**Task instructions:** Copy the data below word for word, from its first line down through the line containing "pos(961,522)", including that line.

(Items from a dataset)

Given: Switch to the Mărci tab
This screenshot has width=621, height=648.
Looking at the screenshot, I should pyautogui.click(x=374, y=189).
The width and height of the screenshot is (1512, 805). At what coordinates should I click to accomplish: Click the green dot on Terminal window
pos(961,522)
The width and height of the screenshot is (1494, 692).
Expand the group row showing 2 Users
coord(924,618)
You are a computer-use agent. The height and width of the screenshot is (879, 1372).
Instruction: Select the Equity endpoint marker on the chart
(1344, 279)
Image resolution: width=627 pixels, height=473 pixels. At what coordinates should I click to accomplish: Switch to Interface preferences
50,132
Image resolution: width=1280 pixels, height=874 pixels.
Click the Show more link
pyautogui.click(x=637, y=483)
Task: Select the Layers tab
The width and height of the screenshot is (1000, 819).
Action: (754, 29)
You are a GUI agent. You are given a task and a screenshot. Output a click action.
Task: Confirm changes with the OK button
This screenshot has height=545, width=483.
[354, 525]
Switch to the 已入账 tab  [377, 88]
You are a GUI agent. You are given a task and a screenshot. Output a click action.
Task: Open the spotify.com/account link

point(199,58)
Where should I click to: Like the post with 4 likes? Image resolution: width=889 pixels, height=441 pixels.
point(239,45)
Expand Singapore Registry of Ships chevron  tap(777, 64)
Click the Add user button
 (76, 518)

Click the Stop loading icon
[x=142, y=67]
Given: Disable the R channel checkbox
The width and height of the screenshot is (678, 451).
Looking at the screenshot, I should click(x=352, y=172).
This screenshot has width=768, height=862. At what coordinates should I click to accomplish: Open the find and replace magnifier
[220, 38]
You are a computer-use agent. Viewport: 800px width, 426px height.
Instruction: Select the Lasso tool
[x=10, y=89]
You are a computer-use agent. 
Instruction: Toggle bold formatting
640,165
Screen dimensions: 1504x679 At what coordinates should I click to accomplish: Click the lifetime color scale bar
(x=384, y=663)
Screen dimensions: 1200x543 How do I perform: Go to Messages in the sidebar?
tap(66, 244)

**Solution for this problem:**
Given: Switch to the Mărci tab
This screenshot has width=621, height=648.
Looking at the screenshot, I should pyautogui.click(x=374, y=189).
The width and height of the screenshot is (1512, 805). At what coordinates should I click to accomplish: Click the green dot on Terminal window
pos(961,522)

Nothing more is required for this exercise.